Pour conclure, deux aspects importants : d’une part, la confiance de l’opinion publique est indispensable et doit reposer sur la qualité et la compétence de l’Autorité de sûreté, cela porte notamment sur la gestion des déchets[1] et, d’autre part, la synergie entre les acteurs (EDF, CEA, ASN) et la qualité de leurs relations pour atteindre l’objectif partagé d’intérêt général.

Vincent Berger (Haut-commissaire à l’énergie atomique)

L’opinion publique a compris que l’électricité est indispensable dans tous les domaines. De cette prise de conscience, deux évidences qui ont mis du temps à s’imposer : en premier, l’électricité ne peut pas être complètement un marché et on a fait semblant pendant des années ; en second, on ne peut pas se reposer sur une technologie que l’on n’a pas pour uniquement satisfaire des considérations politiciennes (s’il n’y a pas de vent, il faut du charbon ou du nucléaire !).

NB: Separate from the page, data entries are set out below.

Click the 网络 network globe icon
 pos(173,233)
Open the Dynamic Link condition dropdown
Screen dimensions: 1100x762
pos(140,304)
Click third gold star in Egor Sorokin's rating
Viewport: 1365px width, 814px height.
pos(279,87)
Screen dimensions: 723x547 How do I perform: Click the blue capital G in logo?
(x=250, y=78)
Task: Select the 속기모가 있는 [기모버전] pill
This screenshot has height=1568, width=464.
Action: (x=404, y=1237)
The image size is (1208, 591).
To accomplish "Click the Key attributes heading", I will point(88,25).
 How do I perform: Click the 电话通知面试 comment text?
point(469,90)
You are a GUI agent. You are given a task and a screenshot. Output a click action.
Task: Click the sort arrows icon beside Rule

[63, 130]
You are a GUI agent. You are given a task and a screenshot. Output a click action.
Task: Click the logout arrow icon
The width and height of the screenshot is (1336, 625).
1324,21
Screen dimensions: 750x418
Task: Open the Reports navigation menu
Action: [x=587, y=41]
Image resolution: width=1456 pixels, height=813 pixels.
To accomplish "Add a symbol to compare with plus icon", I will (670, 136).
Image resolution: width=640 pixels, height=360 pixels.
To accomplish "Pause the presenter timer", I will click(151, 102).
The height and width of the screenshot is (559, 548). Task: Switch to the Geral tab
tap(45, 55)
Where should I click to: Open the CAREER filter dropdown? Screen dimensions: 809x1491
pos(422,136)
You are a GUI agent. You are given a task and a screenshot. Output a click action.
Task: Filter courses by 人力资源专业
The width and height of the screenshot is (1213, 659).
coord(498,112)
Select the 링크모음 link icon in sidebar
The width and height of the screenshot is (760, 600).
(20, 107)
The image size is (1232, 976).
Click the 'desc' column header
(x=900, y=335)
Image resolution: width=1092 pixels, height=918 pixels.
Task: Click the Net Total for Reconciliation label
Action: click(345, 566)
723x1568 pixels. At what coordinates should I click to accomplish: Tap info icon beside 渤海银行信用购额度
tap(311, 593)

Les rapports de RTE ont bien montré qu’une production 100% renouvelable ne convient pas. On a donc commencé à changer de politique, avant même 2022. Et l’on a bien entendu bénéficié du fait que l’on n’a pas arrêté l’industrie nécessaire, notamment pour répondre aux besoins militaires.

L’organisation institutionnelle est maintenant stabilisée : un Conseil de politique nucléaire réuni chaque semestre, présidé par le Président de la République, mobilisant tous les acteurs sur la base de rapports détaillés et de synthèses préparatoires à la décision qui appartient au Président. Les enjeux sont bien cernés : prolongation de la durée de fonctionnement des centrales EDF, simplification du design de l’EPR2 en vue du lancement d’une série, ressources humaines et compétences, renouvellement des usines du cycle, géopolitique des ressources et réserves d’uranium et risques à 12-15 ans, …

 

[1] L’enfouissement est la meilleure solution : voir les travaux de Jean-Paul Bouttes publiés par la Fondapol.